Why you can’t free yourself from your own prison cell
Here’s a favorite maxim. “A prisoner can’t free themself from from their own prison cell.” That is, someone else has to open the door for them. Assistance from the outside is always needed. As vital as self-care and self-improvement are to your life, it’s important to remember: these are not do-it-yourself endeavors.
I once asked a very perceptive fellow-learner in our community, why this is so. Why is it so hard to release ourselves from our own cell? She thought for a moment as we sat across my office coffee-table. Then, having made eye contact with an idea, she looked back at me and said: “Maybe because most of us don’t realize we’ve put ourselves inside one. So we need somebody else to tell us we have.”
How true. If you’re like me, your most stubborn battlefields are inside you. Why can’t I resist that craving? Why can’t I be more patient, courageous, and forgiving – with myself. Try as I do, I can’t seem to get out of my own way.
The gifted writer Tara Westover recently said of our struggle to master those inner-battles: “sometimes that part of you needs to take a break. And you find other ways to speak to yourself.” She speaks of a different kind of energy that’s better-suited for those battles. One that admits of things in life that don’t make sense. Explaining things is important to us as humans. Diagnosing what’s wrong serves to allay real fears of the unknown. But sometimes, as Rabbi Abraham Joshua Heschel noted, to explain can make deep-things too plain.

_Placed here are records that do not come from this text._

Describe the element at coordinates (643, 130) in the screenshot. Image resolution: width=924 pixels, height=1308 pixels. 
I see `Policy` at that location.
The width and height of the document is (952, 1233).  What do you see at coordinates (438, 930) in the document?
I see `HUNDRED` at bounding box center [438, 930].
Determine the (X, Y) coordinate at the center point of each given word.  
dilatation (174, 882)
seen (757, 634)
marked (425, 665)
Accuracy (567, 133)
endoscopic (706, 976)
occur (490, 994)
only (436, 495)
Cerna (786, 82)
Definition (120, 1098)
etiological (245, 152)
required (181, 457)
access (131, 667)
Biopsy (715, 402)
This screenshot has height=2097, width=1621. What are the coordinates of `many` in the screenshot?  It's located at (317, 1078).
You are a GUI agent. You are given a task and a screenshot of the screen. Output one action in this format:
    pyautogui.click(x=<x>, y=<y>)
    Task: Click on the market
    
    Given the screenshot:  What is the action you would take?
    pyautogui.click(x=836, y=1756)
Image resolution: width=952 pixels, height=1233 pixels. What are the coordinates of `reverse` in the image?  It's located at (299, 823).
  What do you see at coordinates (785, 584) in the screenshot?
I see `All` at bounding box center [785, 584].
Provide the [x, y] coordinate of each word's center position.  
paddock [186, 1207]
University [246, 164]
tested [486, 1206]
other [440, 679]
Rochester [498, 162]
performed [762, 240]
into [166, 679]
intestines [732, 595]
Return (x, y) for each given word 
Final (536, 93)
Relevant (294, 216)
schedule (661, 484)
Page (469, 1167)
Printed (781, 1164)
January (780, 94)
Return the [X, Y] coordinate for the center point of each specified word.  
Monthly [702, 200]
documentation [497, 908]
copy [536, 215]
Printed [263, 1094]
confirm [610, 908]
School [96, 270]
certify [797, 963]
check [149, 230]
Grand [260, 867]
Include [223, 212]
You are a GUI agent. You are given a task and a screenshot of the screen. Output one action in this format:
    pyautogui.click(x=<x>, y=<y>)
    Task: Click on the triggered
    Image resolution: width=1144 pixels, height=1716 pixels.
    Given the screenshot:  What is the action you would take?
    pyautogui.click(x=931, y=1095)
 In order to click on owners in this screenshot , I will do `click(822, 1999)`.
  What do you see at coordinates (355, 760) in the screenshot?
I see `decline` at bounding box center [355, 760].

The second of this week’s portions of Torah itemizes holiness. It lists holy habits, from loving your neighbor and the stranger to leaving the corners of your field for the hungry. Yes, holiness prefers improving interpersonal relations to sharpening your contact with God. But it goes deeper. It seeks to sharpen your contact with yourself.
A mysterious cluster of laws show up in the heart of the list. They prohibit certain mixtures; wool and linen, cross breeding animals, and planting incompatible seeds together (Lev. 19:19). Why? Nobody knows. Actually, these practices defy reason. They’re about limitations. The limits of reason. Perhaps an often-overlooked goal of reason is to prepare you for what lies beyond it.
Here’s a way to sum up holiness: Give people as much dignity as you can. Including you. Why can’t you free yourself from your own prison cell? Because you were never meant to.
The door to human flourishing is opened from the outside. It also opens outwards. Holding the door open for somebody is a great and good practice.